Por causa dele, bandeiras do Brasil foram queimadas, o hino nacional recebeu uma constrangedora vaia e até ovos foram arremessados nos jogadores. Mas, de longe, Charles assistiu à ferocidade da torcida baiana contra a seleção e balançou a cabeça negativamente. Radicado em Itapetinga, no interior da Bahia, o ex-jogador lembra sem alegria de quando se transformou em pivô da insurgência do povo de Salvador. A história começou em 1988. Goleador do Bahia na campanha vitoriosa do Campeonato Brasileiro, ele foi pré-convocado por Sebastião Lazaroni para a Copa América. Dias antes, porém, foi cortado da relação. Bastou para a sede do grupo do Brasil transformar-se em um caldeirão contra.
Nos três jogos que disputou na Fonte Nova, o time de Lazaroni foi massacrado por vaias. No ponto crítico da reação, Renato Gaúcho recebeu um ovo na cabeça quando entrava em campo. Diante do panorama hostil, a CBF agiu e retirou o último jogo de Salvador e o levou para Recife (assista às imagens da trajetória do vídeo sobre a Copa América no vídeo acima). Assunto encerrado, mas não para Charles. Ele acha que a trajetória na seleção foi abreviada por causa do episódio.
- Sobrou para mim.
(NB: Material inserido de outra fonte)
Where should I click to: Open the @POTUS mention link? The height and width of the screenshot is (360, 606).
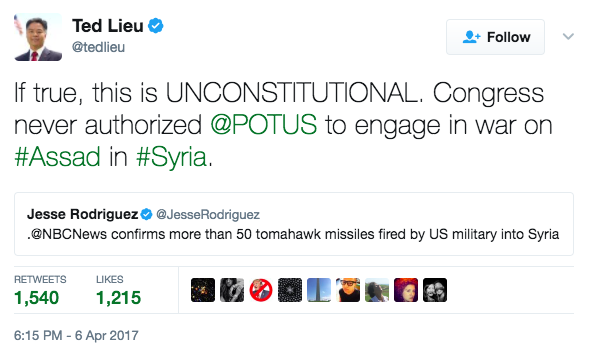pos(264,125)
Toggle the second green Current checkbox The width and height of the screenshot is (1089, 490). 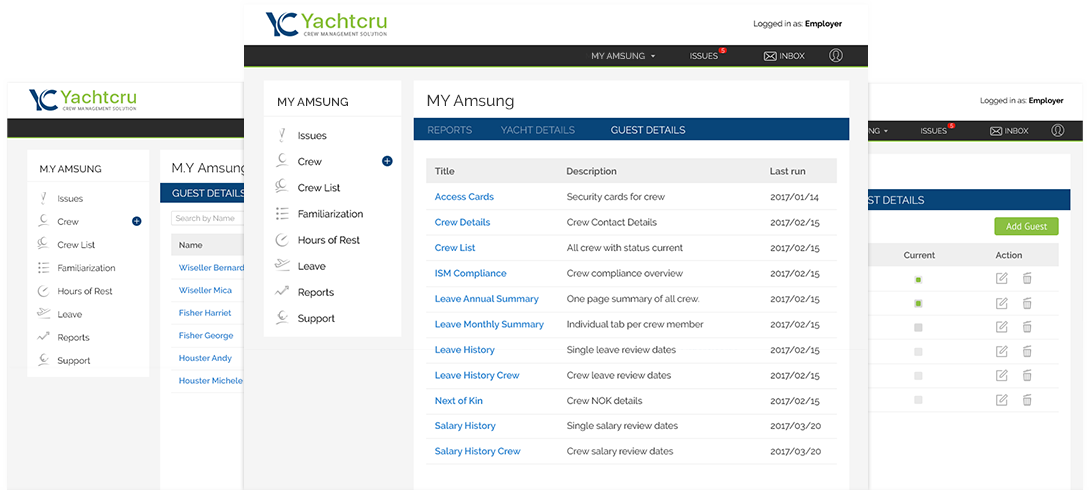(918, 303)
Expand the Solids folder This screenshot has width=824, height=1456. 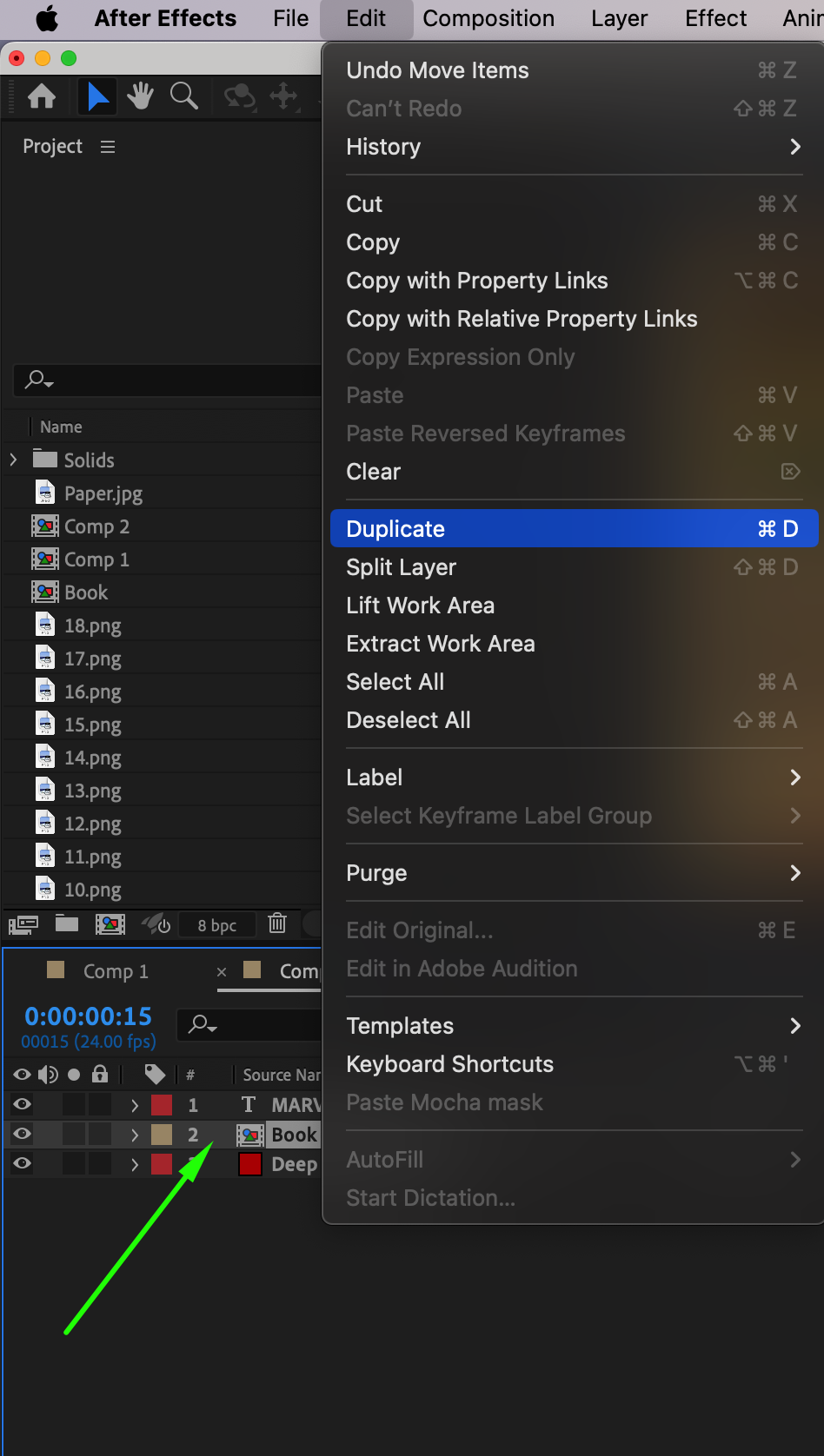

Houve um exagero da torcida por causa da campanha feita pela imprensa da Bahia. Aquela raiva foi demais e me prejudicou. Não podiam ter rasgado bandeiras, atirado objetos. Fui o maior prejudicado -disse, por telefone.
A carreira terminou e atualmente, aos 41 anos, pensa em ingressar na carreira política. Mas enquanto a seleção visita novamente Salvador para enfrentar o Chile, nesta quarta-feira, prefere a tranquilidade da turística Porto Seguro, onde tira alguns dias de folga. De longe, assegura que o tratamento ao time de Dunga no estádio de Pituaçu será diferente:
- Com certeza haverá uma grande festa.